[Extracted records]
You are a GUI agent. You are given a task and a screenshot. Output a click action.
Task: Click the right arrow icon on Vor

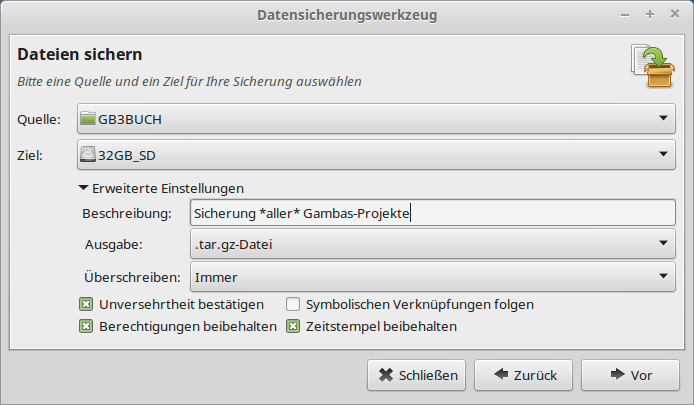tap(617, 376)
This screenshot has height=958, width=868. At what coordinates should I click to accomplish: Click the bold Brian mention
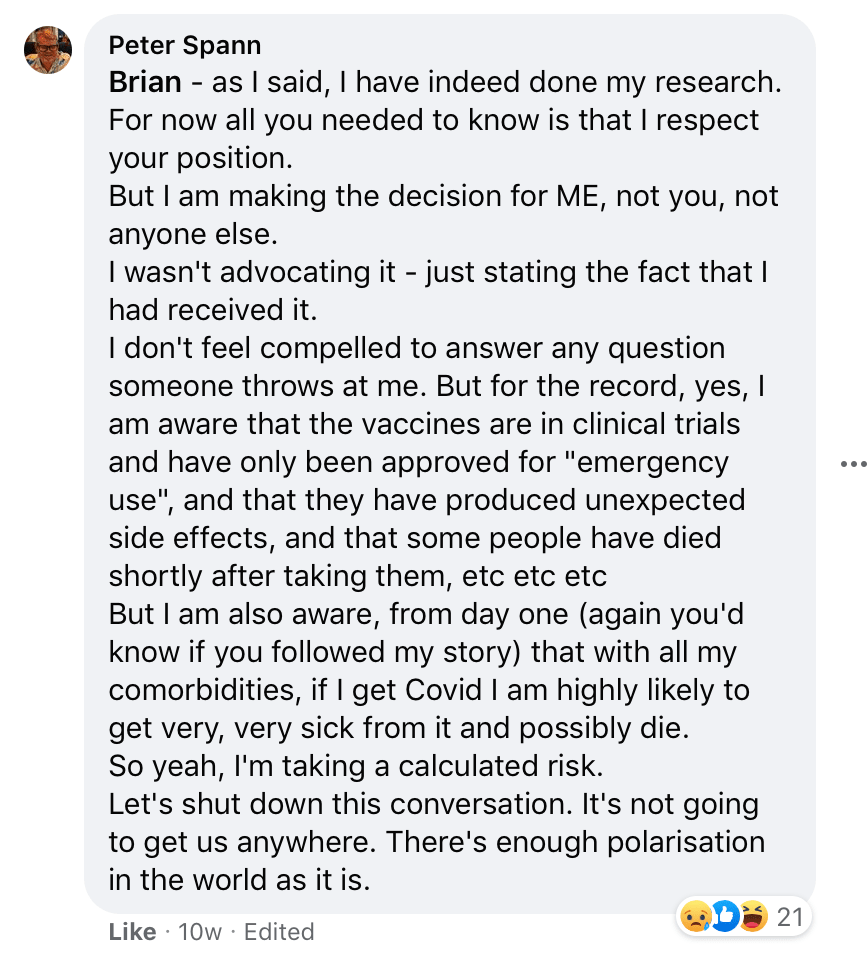click(144, 82)
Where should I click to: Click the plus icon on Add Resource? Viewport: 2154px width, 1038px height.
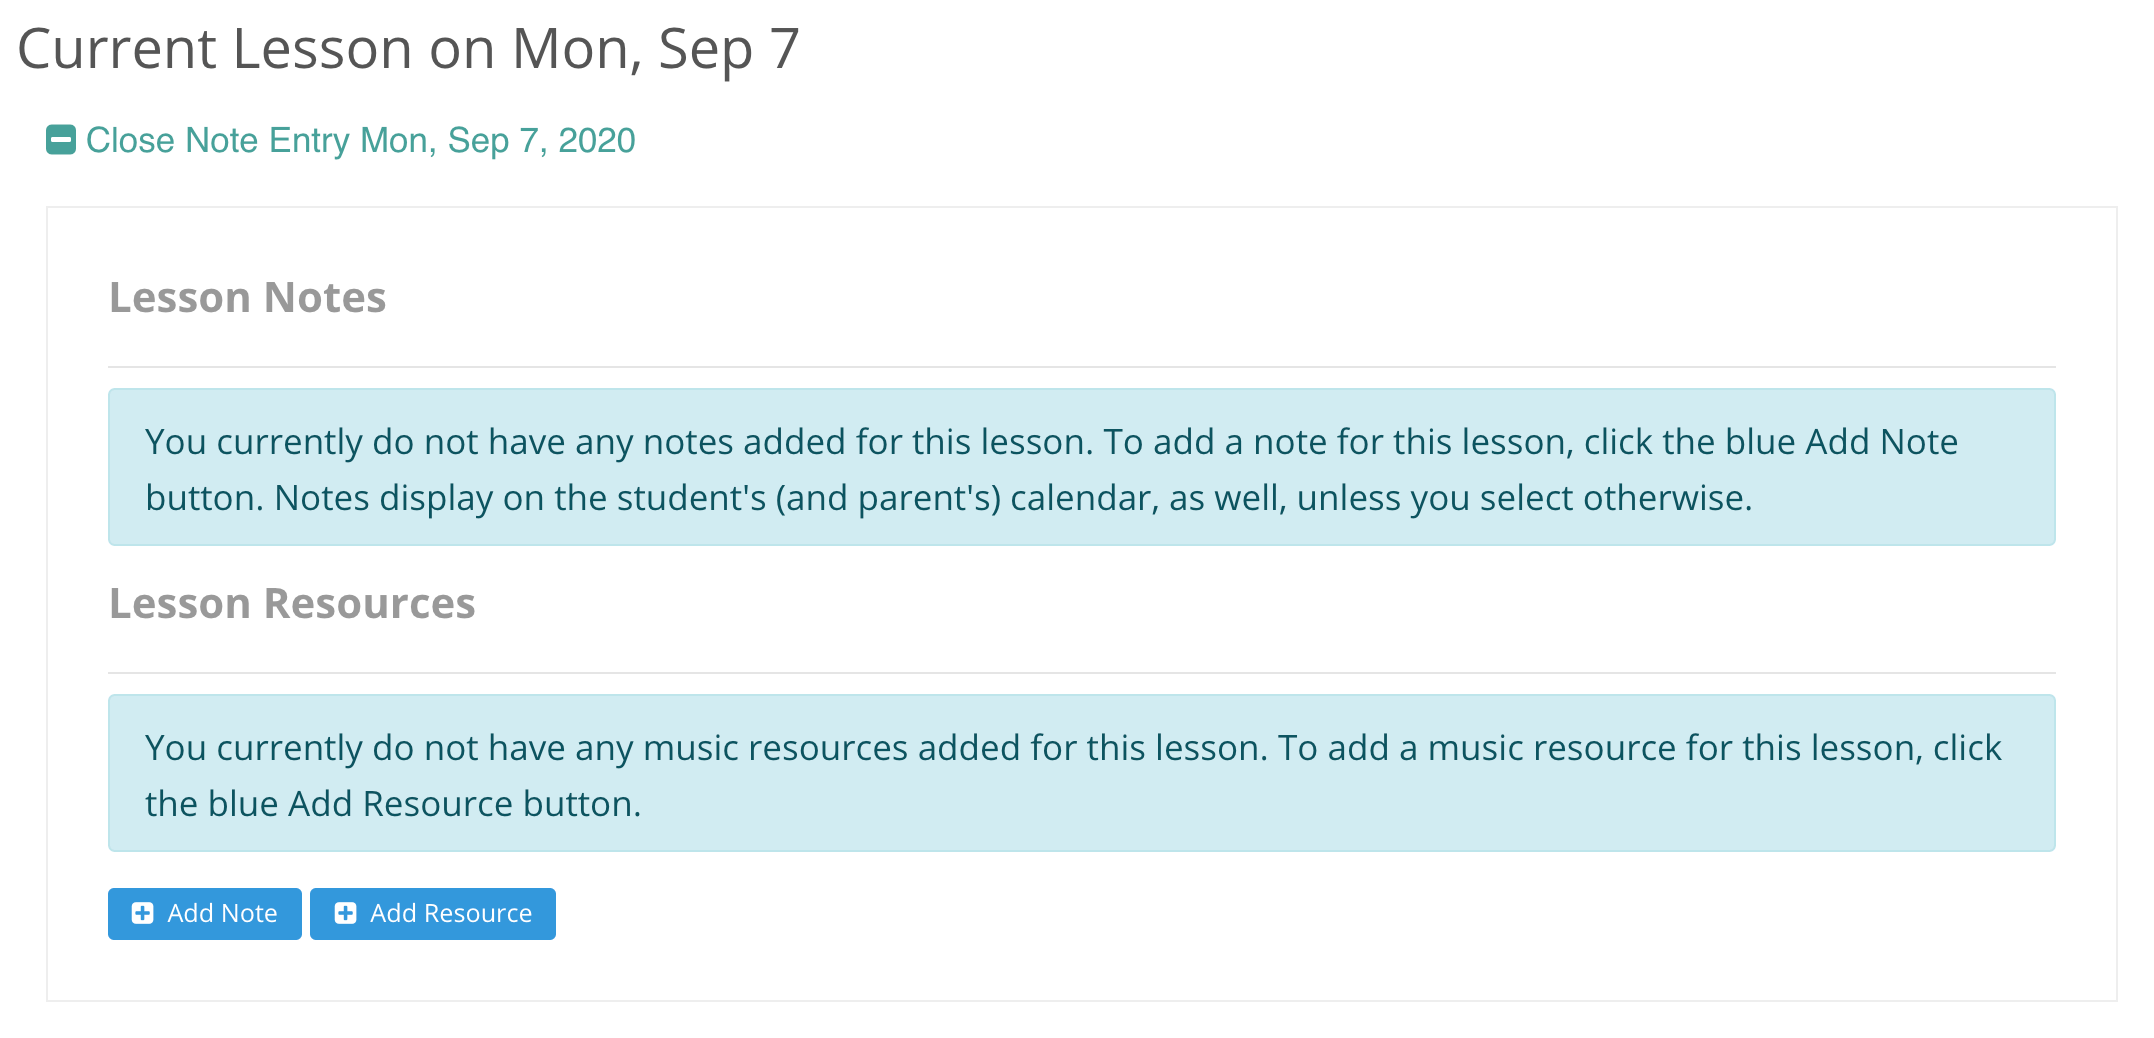(x=345, y=914)
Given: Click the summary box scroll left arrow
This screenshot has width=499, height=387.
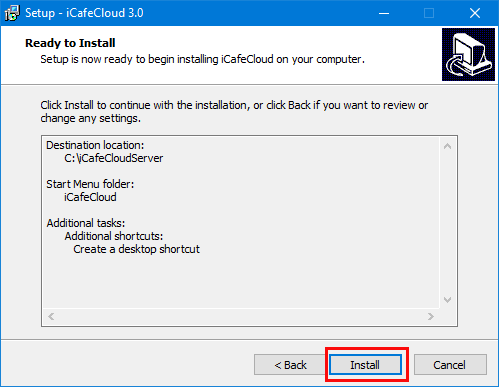Looking at the screenshot, I should (51, 316).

● **Work instructions**: Only the lines from the one containing "This screenshot has height=958, width=868." through the last line of the data may appear in the answer, each given again exactly and with pictures left out.

● **Answer to this task**:
This screenshot has height=958, width=868. At what coordinates should I click to accomplish: Click the bold Brian mention
click(144, 82)
Where should I click to: Click the plus icon on Add Resource? Viewport: 2154px width, 1038px height.
(x=345, y=914)
Given: Click the summary box scroll left arrow
This screenshot has width=499, height=387.
Looking at the screenshot, I should (51, 316).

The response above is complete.